— Start INPUT RECORDS —

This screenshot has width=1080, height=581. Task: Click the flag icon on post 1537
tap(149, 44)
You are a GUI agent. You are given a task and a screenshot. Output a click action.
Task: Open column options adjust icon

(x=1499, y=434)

— End INPUT RECORDS —

*GOAL:*
Reproduce every one of the records above word for word, keeping each line as it appears.

*EXPECTED OUTPUT:*
This screenshot has width=1080, height=581. Task: Click the flag icon on post 1537
tap(149, 44)
You are a GUI agent. You are given a task and a screenshot. Output a click action.
Task: Open column options adjust icon

(x=1499, y=434)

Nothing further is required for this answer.